Automatic Differentiation#
BrainState provides a comprehensive automatic differentiation system built on top of JAX, designed specifically for stateful computations. This tutorial focuses on brainstate.transform.grad and related gradient transformations, demonstrating how to compute gradients with respect to function arguments and State objects.
Key Concepts#
BrainState’s gradient system revolves around two key concepts:
argnums: Select which function arguments to differentiate with respect to (inherited from JAX)grad_states: Select whichStateobjects should receive gradients (BrainState’s extension)
Additionally, BrainState uses ParamState to mark trainable parameters in neural networks and provides utilities to discover and manage states in arbitrary functions.
import jax
import jax.numpy as jnp
import brainstate
from brainstate.transform import grad, StateFinder
1. Understanding argnums: Gradients w.r.t. Function Arguments#
The argnums parameter works just like in JAX’s jax.grad. It specifies which positional arguments to differentiate with respect to.
def loss_fn(x, y, scale):
"""Simple loss function with multiple arguments."""
return scale * jnp.sum((x - y) ** 2)
x = jnp.array([1.0, 2.0, 3.0])
y = jnp.array([0.5, 1.5, 2.5])
scale = 2.0
# Gradient w.r.t. the first argument (x)
grad_fn_x = grad(loss_fn, argnums=0)
grad_x = grad_fn_x(x, y, scale)
print("Gradient w.r.t. x:", grad_x)
# Gradient w.r.t. multiple arguments
grad_fn_xy = grad(loss_fn, argnums=[0, 1])
grad_x, grad_y = grad_fn_xy(x, y, scale)
print("Gradient w.r.t. x:", grad_x)
print("Gradient w.r.t. y:", grad_y)
Gradient w.r.t. x: [2. 2. 2.]
Gradient w.r.t. x: [2. 2. 2.]
Gradient w.r.t. y: [-2. -2. -2.]
2. Understanding grad_states: Gradients w.r.t. State Objects#
2.1 ParamState for Trainable Parameters#
In BrainState, ParamState is used to mark parameters that should receive gradients during training. This is the standard way to define trainable parameters in neural network modules.

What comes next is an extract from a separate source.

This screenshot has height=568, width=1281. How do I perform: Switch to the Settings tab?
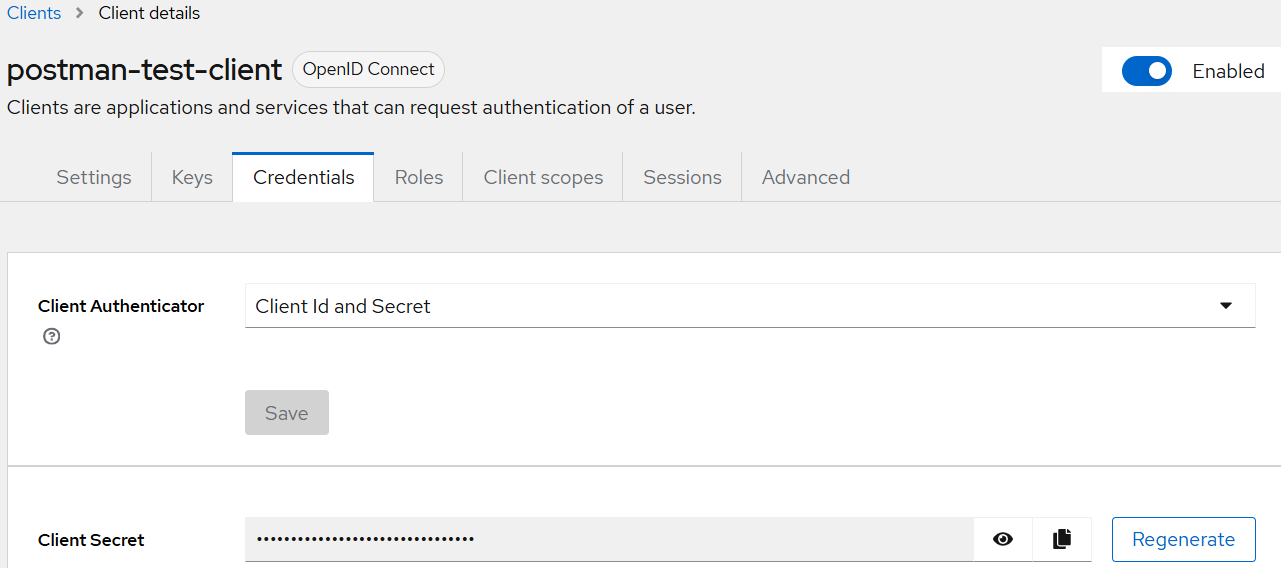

class LinearRegressor(brainstate.nn.Module):
"""Simple linear regression model."""
def __init__(self, in_features: int, out_features: int = 1):
super().__init__()
# ParamState marks these as trainable parameters
self.weight = brainstate.ParamState(jnp.zeros((in_features, out_features)))
self.bias = brainstate.ParamState(jnp.zeros((out_features,)))
def __call__(self, x: jax.Array) -> jax.Array:
return x @ self.weight.value + self.bias.value
# Create model and training data
model = LinearRegressor(1)
xs = jnp.linspace(-1.0, 1.0, 5).reshape(-1, 1)
y_true = 3.0 * xs + 1.0
def mse_loss(x: jax.Array, target: jax.Array) -> jax.Array:
"""Mean squared error loss."""
pred = model(x)
return jnp.mean((pred - target) ** 2)
# Compute gradients w.r.t. model parameters
loss_grad = grad(
mse_loss,
grad_states=model.states(brainstate.ParamState), # Get all ParamState instances
return_value=True,
)
param_grads, loss_value = loss_grad(xs, y_true)
print(f"Loss: {float(loss_value):.4f}")
print("\nParameter gradients:")
for path, g in param_grads.items():
print(f" {path}: {g}")
Loss: 5.5000
Parameter gradients:
('bias',): [-2.]
('weight',): [[-3.]]
2.2 Retrieving States from Modules#
BrainState provides two main ways to retrieve states from modules:
module.states(*filter): Get states directly from aModuleinstancebrainstate.graph.treefy_states(node, *filter): Get states from any object (more general)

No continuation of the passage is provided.